Dass sich zumindest einige unserer Vorfahren auch mit Neandertalern gekreuzt haben müssen, ist schon länger bekannt. Ein Anteil von rund zwei Prozent Neandertaler-Genen im Erbgut der heutigen Europäer zeugen von diesen prähistorischen Seitensprüngen. Erst im Januar 2014 wiesen Forscher dann nach, dass diese genetischen Relikte unseres eiszeitlichen Vetters keineswegs gleichmäßig über unser Genom verteilt sind. Wie sie feststellten, häufen sie sich unter anderem in DNA-Bereichen, die für unsere Haut- und Haarbeschaffenheit, aber auch für unser Immunsystem zuständig sind. Diese Erbstücke könnten unseren aus Afrika eingewanderten Vorfahren dabei geholfen haben, sich an das kalte Klima Europas und die hier vorkommenden Erreger anzupassen.
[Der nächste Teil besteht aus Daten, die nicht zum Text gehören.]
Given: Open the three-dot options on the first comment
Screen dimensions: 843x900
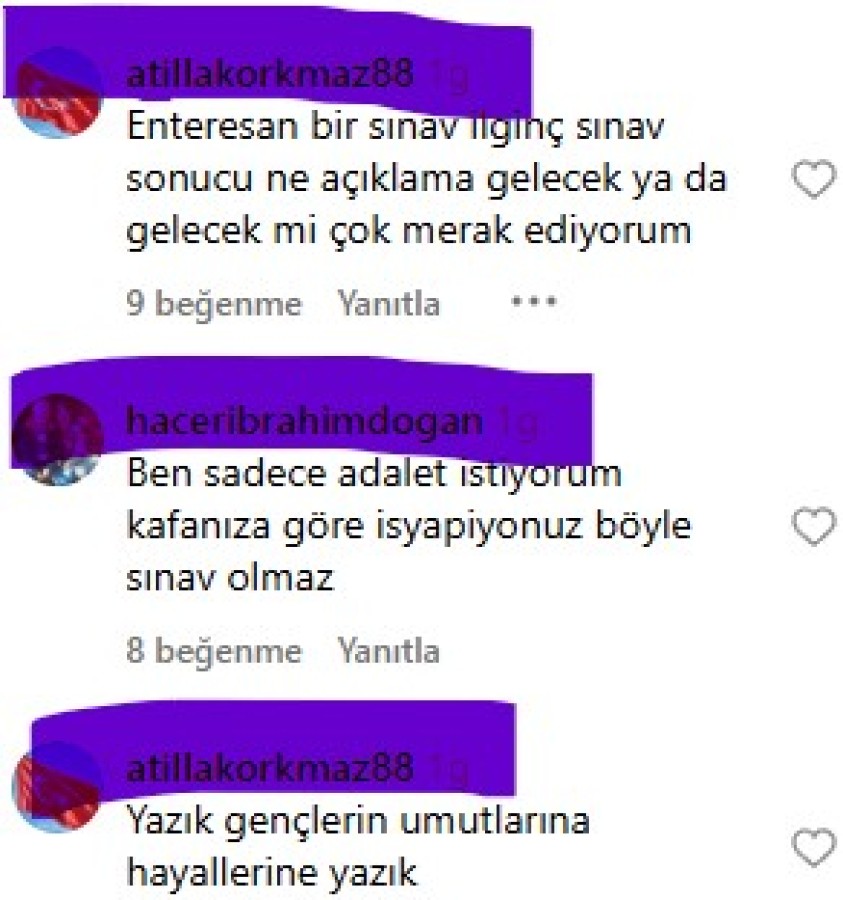Looking at the screenshot, I should pos(534,301).
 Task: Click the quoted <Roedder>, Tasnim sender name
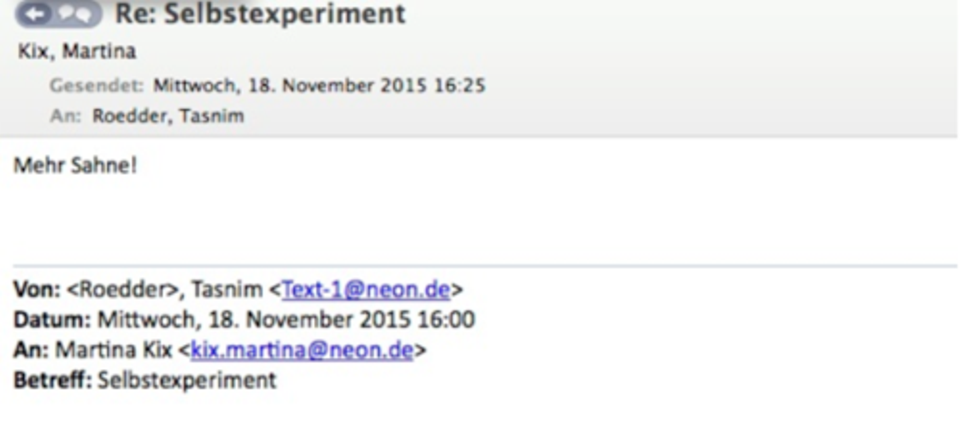164,289
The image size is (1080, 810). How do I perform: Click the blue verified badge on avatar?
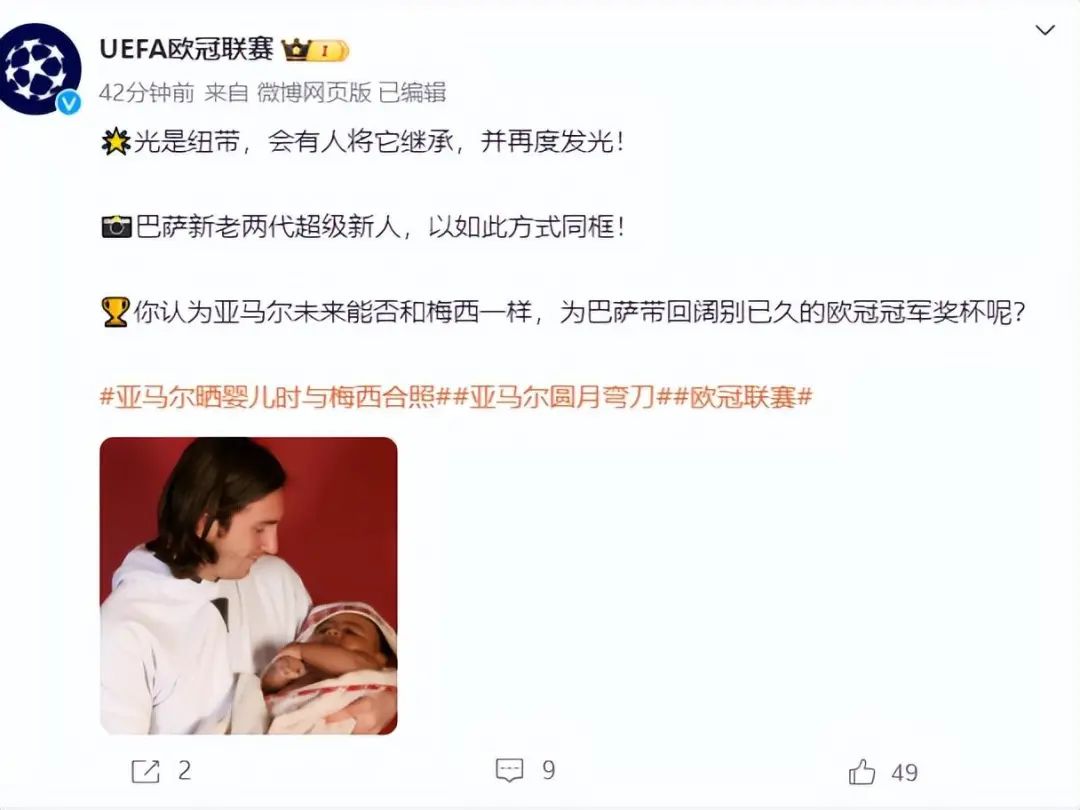(x=68, y=103)
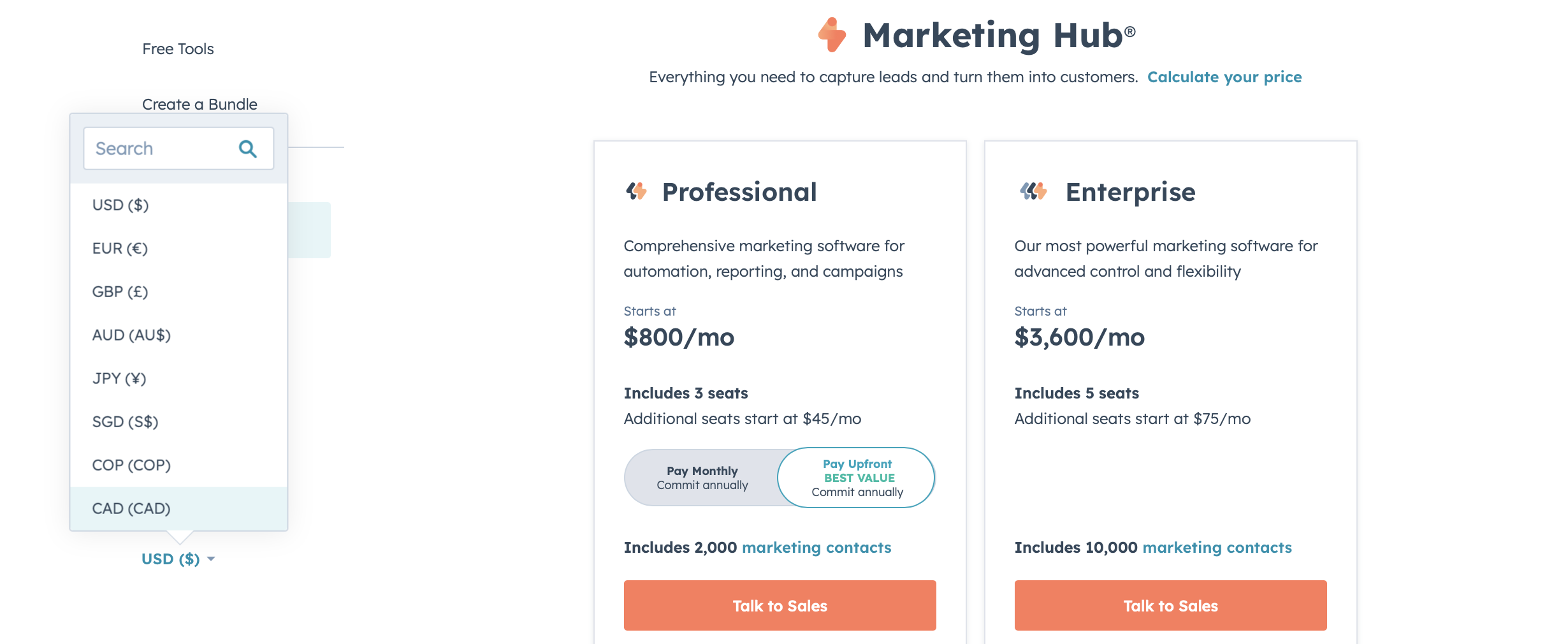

Forscher um Ekaterina Khrameeva vom Zentrum für Bioinformatik in Moskau und Philipp Khaitovich vom Max-Planck-Institut für evolutionäre Anthropologie in Leipzig sind nun in einem weiteren Bereich fündig geworden.
Positive Selektion
Für ihre Studie verglichen die Forscher das Erbgut von elf heutigen Populationen mit dem der Neandertaler und – als Außengruppe – dem der Schimpansen. Neben fünf verschiedenen europäischen Volksgruppen gingen drei asiatische und drei afrikanische in die Untersuchung ein. In allen Genomen suchten die Forscher Stellen, an denen der genetische Code auffallend viele oder wenige Neandertaler-ähnliche Sequenzen aufwies. Neben einigen bereits bekannten Genorten zeigte sich bei den Europäern eine ungewöhnliche Häufung in den Erbgutbereichen, die den Fettabbau kontrollieren. „In diesen Bereichen hatten die Neandertaler-ähnlichen Gene einen Anteil von 20,8 Prozent“, berichten Khrameeva und ihre Kollegen. Noch geballter war das Erbe der Eiszeit-Menschen in den Unterbereichen, die für die Produktion von sechs fettabbauenden Enzymen verantwortlich sind.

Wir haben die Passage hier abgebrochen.